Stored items
********
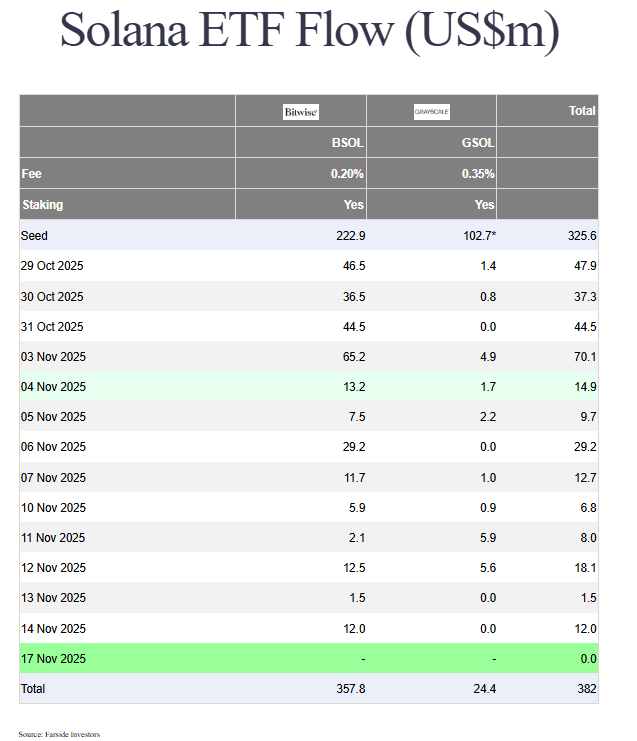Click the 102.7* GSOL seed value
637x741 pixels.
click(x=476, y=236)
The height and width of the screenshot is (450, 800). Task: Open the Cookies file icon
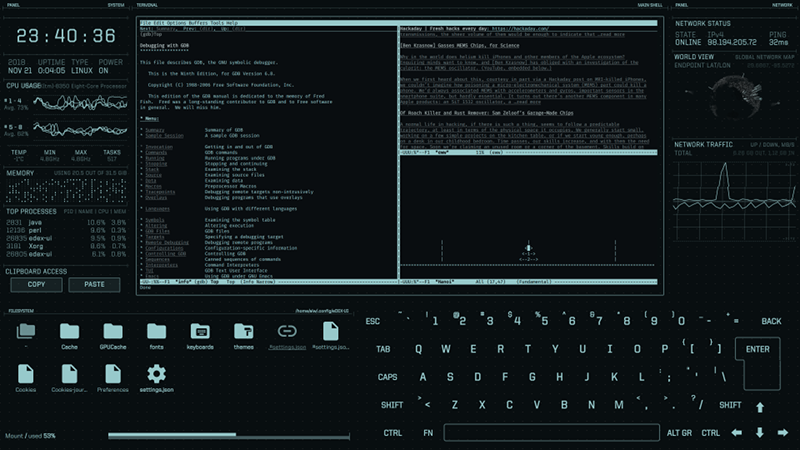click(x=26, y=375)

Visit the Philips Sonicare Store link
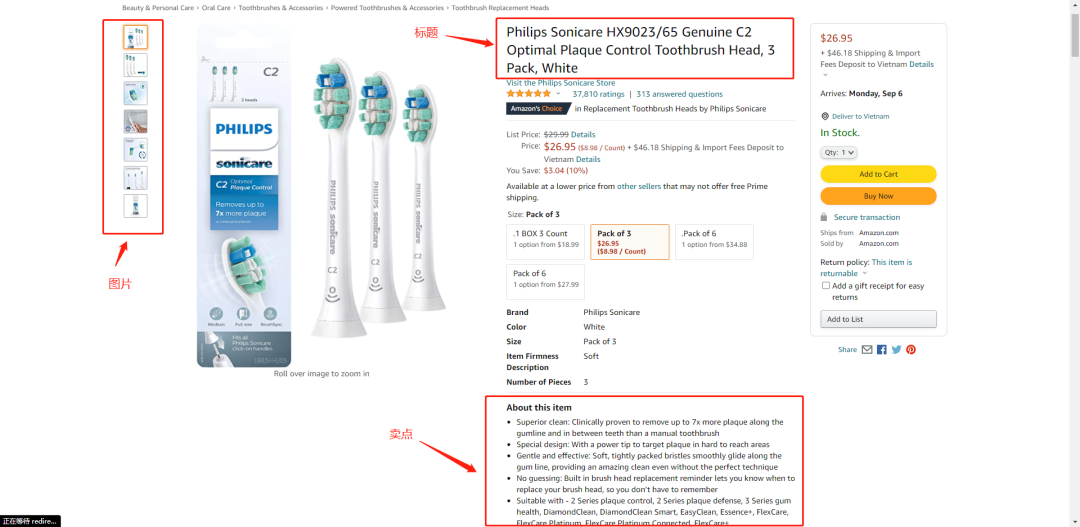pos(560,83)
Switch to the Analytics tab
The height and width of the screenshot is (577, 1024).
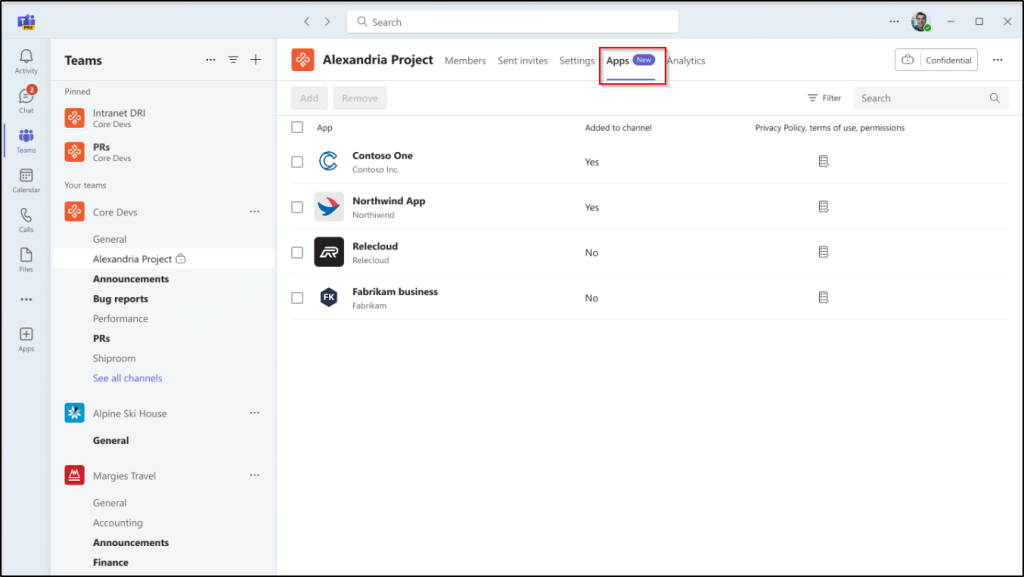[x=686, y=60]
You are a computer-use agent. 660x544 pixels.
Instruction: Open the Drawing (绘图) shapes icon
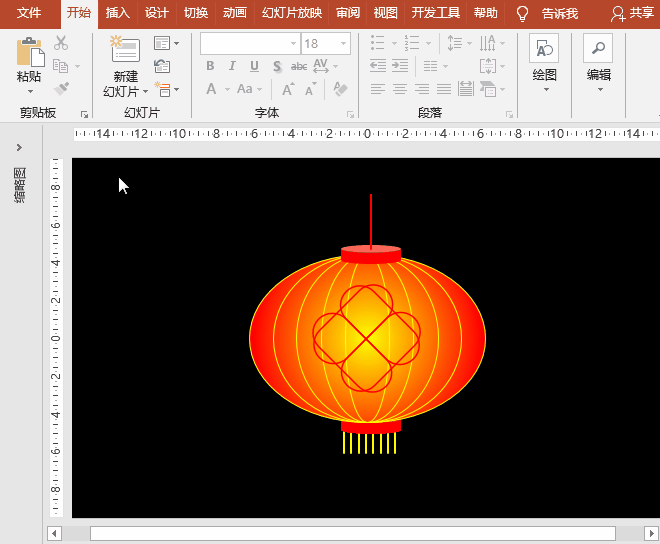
********
**Work item:** Restate, exactly as they appear, the line with "The height and width of the screenshot is (450, 800)." and all the lines after it up to the end of the data above; images do not belong in the copy.

**Response below:**
The height and width of the screenshot is (450, 800). Task: Open the Cookies file icon
click(x=26, y=375)

Visit the Philips Sonicare Store link
pos(560,83)
Switch to the Analytics tab
The height and width of the screenshot is (577, 1024).
[x=686, y=60]
You are a computer-use agent. 660x544 pixels.
Instruction: Open the Drawing (绘图) shapes icon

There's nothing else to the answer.